Malaysia-Airlines-Jet musste umkehren

Geplatzter Reifen

Malaysia-Airlines-Jet musste umkehren

166 Passagiere wieder sicher in Kuala Lumpur gelandet

Eine Passagiermaschine von Malaysia Airlines hat wegen eines geplatzten Reifens eine Notlandung vollzogen. Die Boeing 737 mit 166 Menschen an Bord kehrte kurz nach dem Start Richtung Indien nach Kuala Lumpur zurück, wie die Fluggesellschaft am Montag mitteilte. Dort sei das Flugzeug sicher gelandet. Malaysia Airlines steht wegen des Verschwindens von Flug MH370 Anfang März unter Beschuss.

Nach Angaben von Malaysia Airlines platzte beim Start von Flug MH192 in der malaysischen Hauptstadt in Richtung der indischen Stadt Bangalore ein Reifen. Auf der Startbahn seien Reifenstücke gefunden worden, woraufhin beschlossen worden sei, umzukehren, hieß es. Fast vier Stunden nach dem Start sei das Flugzeug wieder sicher auf dem Flughafen von Kuala Lumpur gelandet. "Alle 159 Passagiere und sieben Besatzungsmitglieder sind aus dem Flugzeug ausgestiegen", hieß es.

Der malaysische Verkehrsminister Hishamuddin Hussein hatte schon zuvor im Kurzbotschaftendienst Twitter geschrieben: "Sie sind sicher gelandet - Gott sei Dank." Die Fluggesellschaft teilte mit, die Passagiere würden in Kuala Lumpur in Hotels untergebracht. Am Montagnachmittag werde der Flug nach Bangalore nachgeholt.

Malaysia Airlines hatte bei der Sicherheit stets einen guten Ruf, bis ihr Flug MH370 am 8. März auf dem Weg nach China aus bisher ungeklärten Gründen von den Radarschirmen verschwand.
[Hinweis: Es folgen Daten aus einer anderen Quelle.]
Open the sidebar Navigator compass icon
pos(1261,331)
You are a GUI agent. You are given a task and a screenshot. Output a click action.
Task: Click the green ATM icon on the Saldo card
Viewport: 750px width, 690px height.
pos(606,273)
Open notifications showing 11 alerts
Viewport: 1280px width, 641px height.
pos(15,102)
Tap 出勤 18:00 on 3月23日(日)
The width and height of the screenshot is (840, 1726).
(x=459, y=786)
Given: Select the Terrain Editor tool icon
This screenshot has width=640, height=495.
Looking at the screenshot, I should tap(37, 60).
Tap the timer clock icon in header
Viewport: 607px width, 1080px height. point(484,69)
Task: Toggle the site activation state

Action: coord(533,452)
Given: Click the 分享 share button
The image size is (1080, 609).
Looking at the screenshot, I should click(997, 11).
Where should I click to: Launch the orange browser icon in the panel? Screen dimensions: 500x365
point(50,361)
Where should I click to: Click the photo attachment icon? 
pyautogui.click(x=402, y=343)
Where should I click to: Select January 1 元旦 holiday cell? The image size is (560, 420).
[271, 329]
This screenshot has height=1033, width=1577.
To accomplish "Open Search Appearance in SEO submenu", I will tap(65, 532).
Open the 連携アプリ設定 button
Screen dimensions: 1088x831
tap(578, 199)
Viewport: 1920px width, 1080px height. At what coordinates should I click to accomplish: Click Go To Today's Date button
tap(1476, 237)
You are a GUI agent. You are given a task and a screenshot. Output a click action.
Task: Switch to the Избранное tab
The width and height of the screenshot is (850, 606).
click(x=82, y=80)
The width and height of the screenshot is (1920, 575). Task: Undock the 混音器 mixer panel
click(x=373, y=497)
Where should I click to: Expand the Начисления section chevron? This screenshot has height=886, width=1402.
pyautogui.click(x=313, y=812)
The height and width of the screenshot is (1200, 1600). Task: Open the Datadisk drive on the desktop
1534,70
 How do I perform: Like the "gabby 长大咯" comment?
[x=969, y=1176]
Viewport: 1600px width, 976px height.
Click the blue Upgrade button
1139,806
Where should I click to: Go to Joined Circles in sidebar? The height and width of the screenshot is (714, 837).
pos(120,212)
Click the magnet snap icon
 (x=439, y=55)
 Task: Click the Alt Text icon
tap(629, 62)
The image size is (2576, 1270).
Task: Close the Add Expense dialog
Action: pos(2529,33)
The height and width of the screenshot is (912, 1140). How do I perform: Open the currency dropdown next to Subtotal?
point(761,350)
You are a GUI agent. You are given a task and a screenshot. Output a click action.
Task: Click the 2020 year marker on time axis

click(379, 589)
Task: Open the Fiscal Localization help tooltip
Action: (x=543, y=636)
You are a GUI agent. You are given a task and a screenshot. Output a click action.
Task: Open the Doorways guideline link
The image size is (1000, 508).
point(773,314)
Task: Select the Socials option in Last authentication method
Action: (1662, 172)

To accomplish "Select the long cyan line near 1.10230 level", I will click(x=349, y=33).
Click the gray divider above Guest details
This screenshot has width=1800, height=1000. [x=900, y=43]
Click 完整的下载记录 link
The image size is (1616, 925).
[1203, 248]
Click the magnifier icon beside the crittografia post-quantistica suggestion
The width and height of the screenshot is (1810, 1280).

Noch immer fehlt von dem Flugzeug, das 239 Menschen an Bord hatte, jede Spur. Seit Wochen suchen Experten mit Spezialausrüstung im südlichen Indischen Ozean nach dem dort vermuteten Wrack.

An Bord der Unglücksmaschine waren vor allem Chinesen. Deren Angehörige haben der malaysischen Regierung und der Fluggesellschaft ein schleppendes Vorgehen bei der Aufklärung des Vorfalls und Vertuschung vorgeworfen.